According to a study published in Nature, scientists believe they have found a gene sequence (HAR1, for those of you taking notes) whose evolution resulted in a tripling of the brain capacity of humans, thus distinguishing our mental abilities from chimpanzees.
This article from The Guardian reports on survey information on what students believe about origins, including some interesting facts. For example, ten percent of areligious students accept intelligent design, which counters the assertion that intelligent design is just religion masquerading as science, as some say.
According to The Guardian, “[T]hree years of learning how to weigh evidence appears to make students slightly more inclined towards evolution, with 57% of third-years choosing it compared with 54% of first-years.” But could this 3% of difference be due not to students learning how to weigh evidence, but instead just be a class-to-class variation?
Later in the article, Jeremy Rayner, a zoology professor at Leeds University, comments on the purpose of upcoming lectures on creation and intelligent design: “[T]he idea is to teach students about the creationism hypothesis 'so they are in a position to make their own rational judgement and counter it'.”
Well, which is it, Professor Rayner-do you want students to make their own rational judgement on the creation/evolution issue, or to counter creationism? We think it's obvious he wants the latter!
The battle over the teaching of evolution in public schools has come to Arkansas, where both Democrat and Republican candidates for statewide offices have expressed openness to the topic of intelligent design in science classrooms, making it “available to students” or at least giving teachers academic freedom to discuss the creation/evolution controversy and address intelligent design.
The AP article also states that “[m]ost scientists view [intelligent design] as a new form of creationism.” In fact, the idea of intelligent design, as a notion apart from the true knowledge of God, has been around at least since the first century BC.
In Ohio, a group called Help Ohio Public Education (HOPE) aims to unseat a state board of education who, HOPE believes, supports teaching intelligent design in the classroom. What we're seeing is an attempt at a grassroots-style reaction to the grassroots efforts to promote openness in science classrooms. The article closes with, “Most scientists view it as a new form of creationism.”
Look familiar?
Lawrence Krauss, who will head the advocacy group HOPE (in item 3, above) started to unseat “anti-evolution” politicians in Ohio, authored this essay attacking a whole slew of anti-creationists. We would suggest he re-title his essay “A Sophomore's Guide to Arguing Against Creationism,” since it is basically a review of the more juvenile attempts to discredit creation.

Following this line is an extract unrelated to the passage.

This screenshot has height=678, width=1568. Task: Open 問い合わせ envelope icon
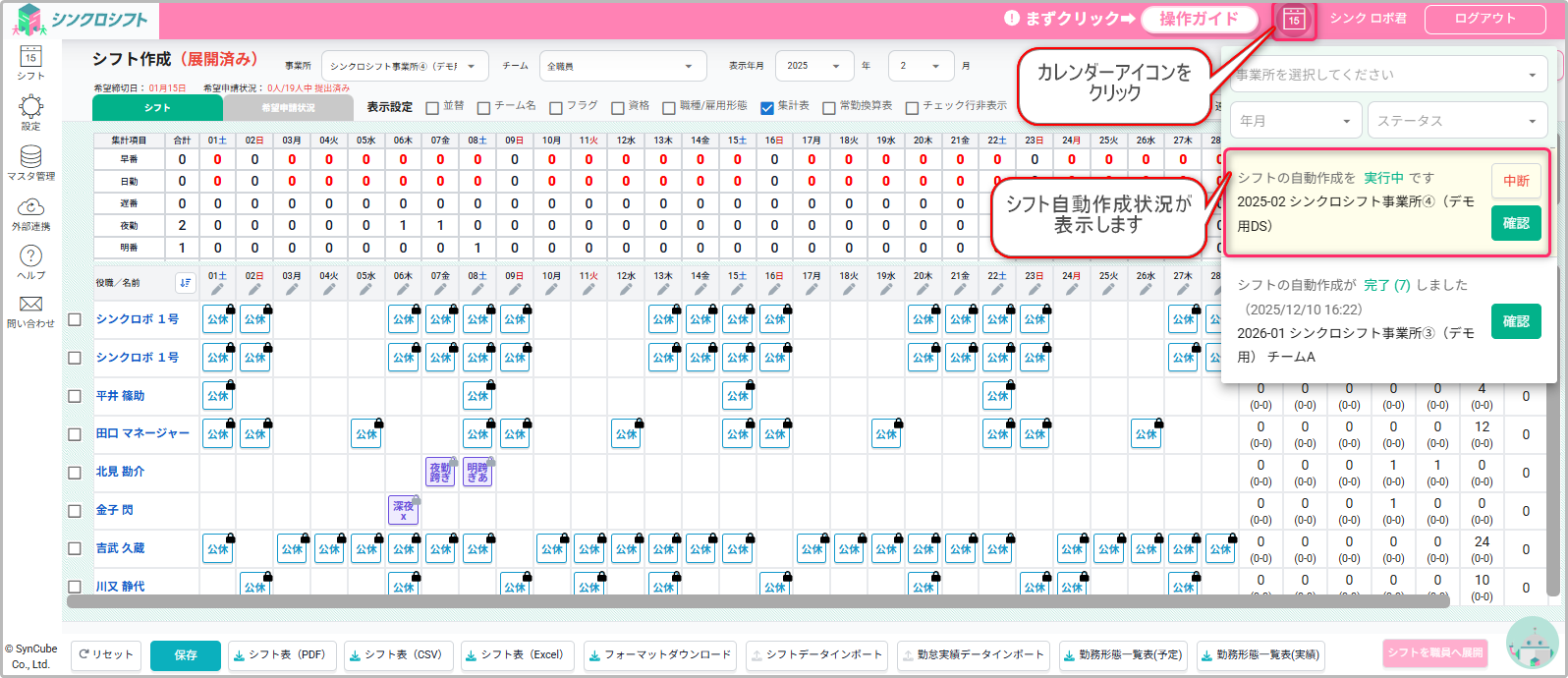(30, 305)

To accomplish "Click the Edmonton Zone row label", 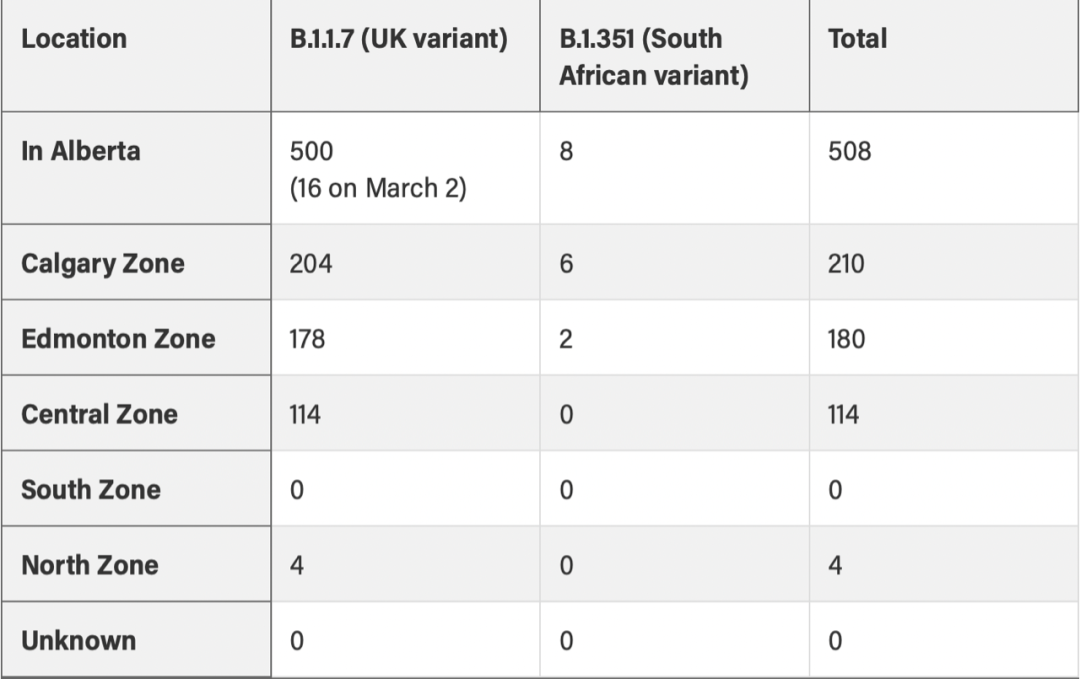I will [x=118, y=339].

Among the hackneyed arguments Mr. Krass peddles are that creationism is the same as believing in a flat earth, or that if you're a creationist, you have to believe airplanes and automobiles “work by divine magic,” or that “knowledge is a threat to faith,” or that by belief in creation “require[s] a denial of essentially all modern scientific knowledge.” By this, and by leaning on stereotypes and buying into inaccuracies (e.g., that “[c]reation science evolved into intelligent design”), Mr. Krauss managed to author one of the most worthless anti-creationism essays that We've seen. We would say we were surprised The New York Times printed it, but actually, we arn't.

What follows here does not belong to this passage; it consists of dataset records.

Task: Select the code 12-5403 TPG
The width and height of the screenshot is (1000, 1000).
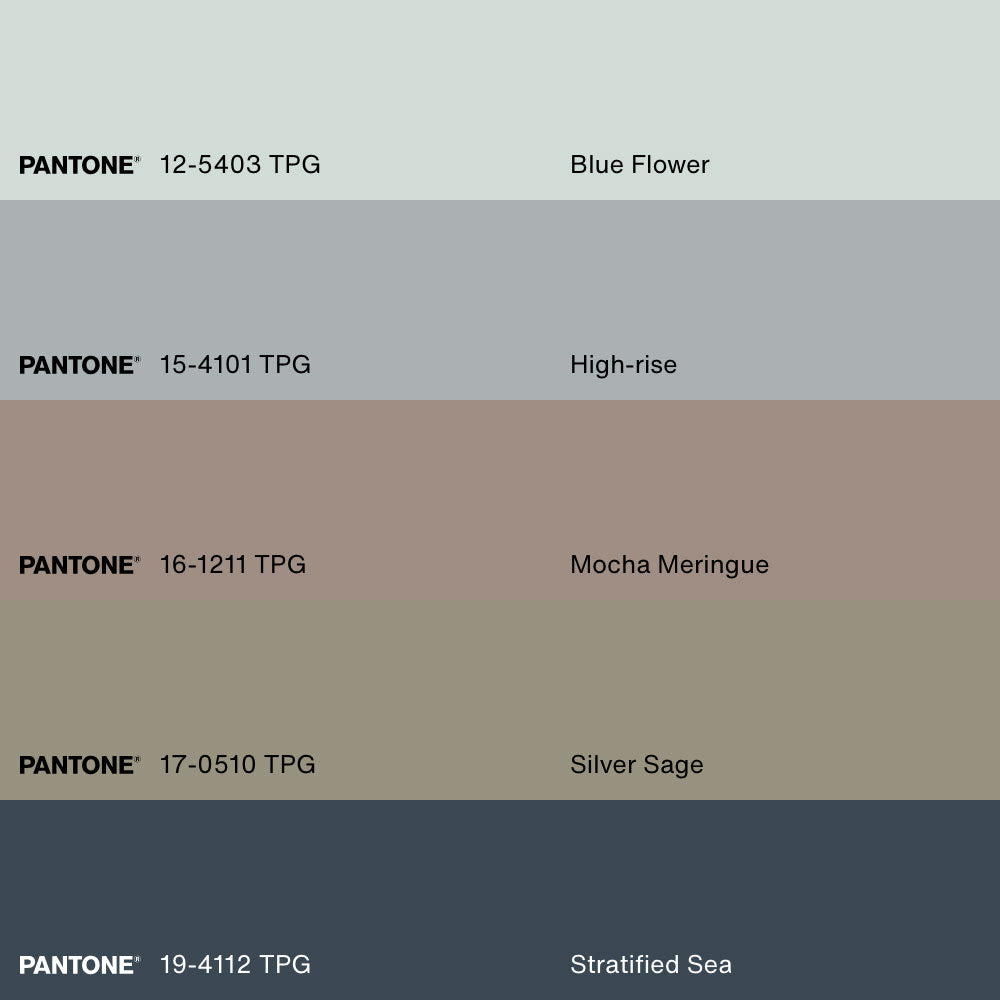Action: (240, 165)
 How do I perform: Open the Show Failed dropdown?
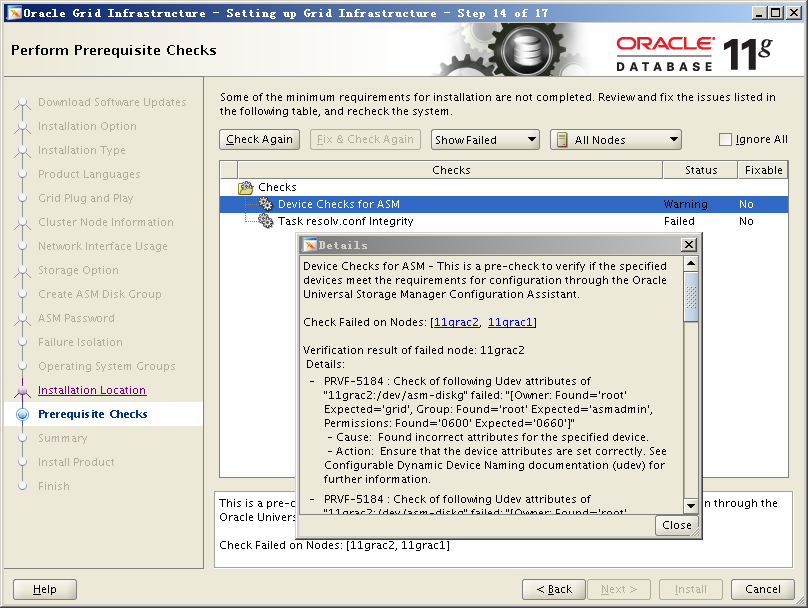(485, 140)
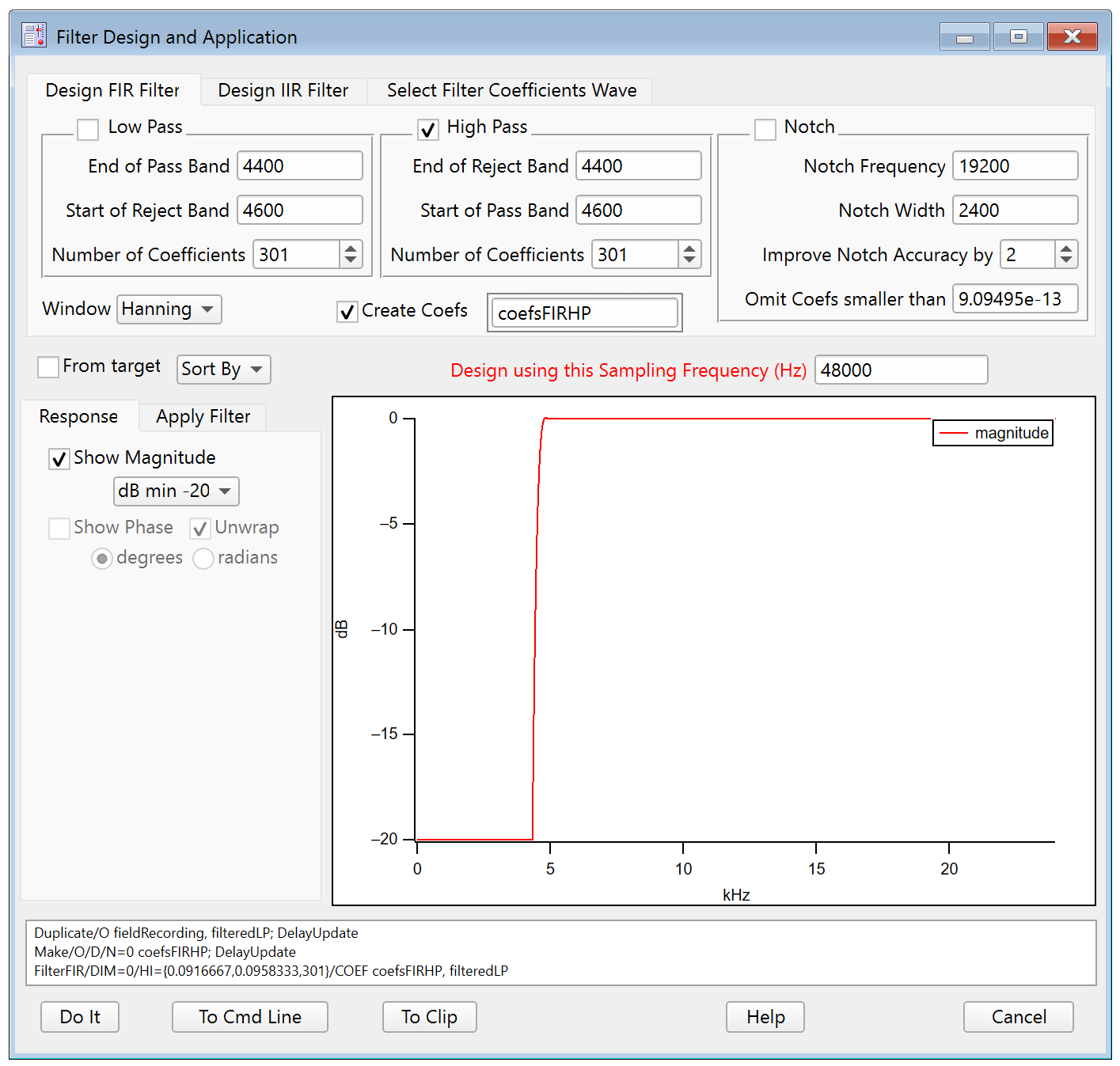
Task: Open the Sort By dropdown
Action: pyautogui.click(x=223, y=370)
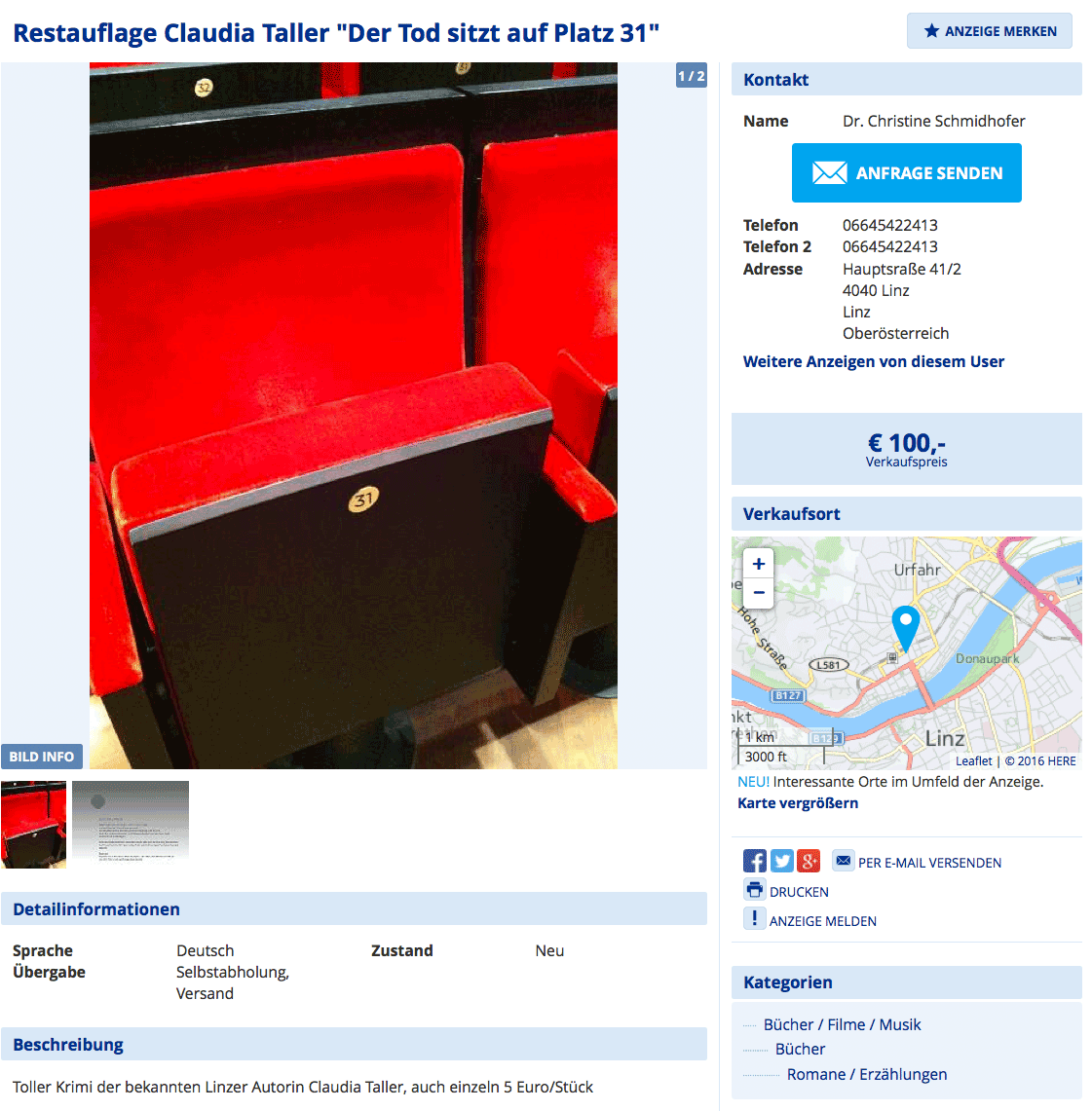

The recent discovery of a fossilized baleen whale with unusual features has evolutionists scrambling to redraw lines of whale evolution, because this fossil's features-“enormous” eyes, “flesh-ripping” toothed jaws, skull showing incapability of echolocation and broad, short snout-are unlike modern baleen whales. For this reason, evolutionists want to classify the new species (called Janjucetus hunderi) as an isolated “freak” (no offense, pal) in the ancestral baleen whale line.
The question is, is there any real evidence that this whale belongs in an evolutionary tree, rather than belonging in the creation orchard as just another variant within a created kind?
This article, about evolutionist Christian Dr. Francis Collins (director of the [US] National Human Genome Research Institute), is riddled with inaccuracies and misleading statements.
Scientists hope that by using frozen mammoth sperm, they may be able to reintroduce mammoth-like animals to the earth (specifically, animals that are 50% mammoth and 50% Asian elephant-something like heffalumps). This may help baraminologists better determine the exact composition of the elephant kind.
From this short article's headline, one gets the idea that Kenyan Christians are upset with the existence of the fossils-as though they are so upset that such solid “proof” of evolution exists. But what is Bishop Adoyo really worried about?
“The Christian community here is very uncomfortable that Leakey and his group want their theories presented as fact,” Adoyo said.
What theories? Isn't the age of these fossils a proven, scientific fact, independent of individual bias? Interestingly, we featured an appendix on our website this week that addresses this question quite directly.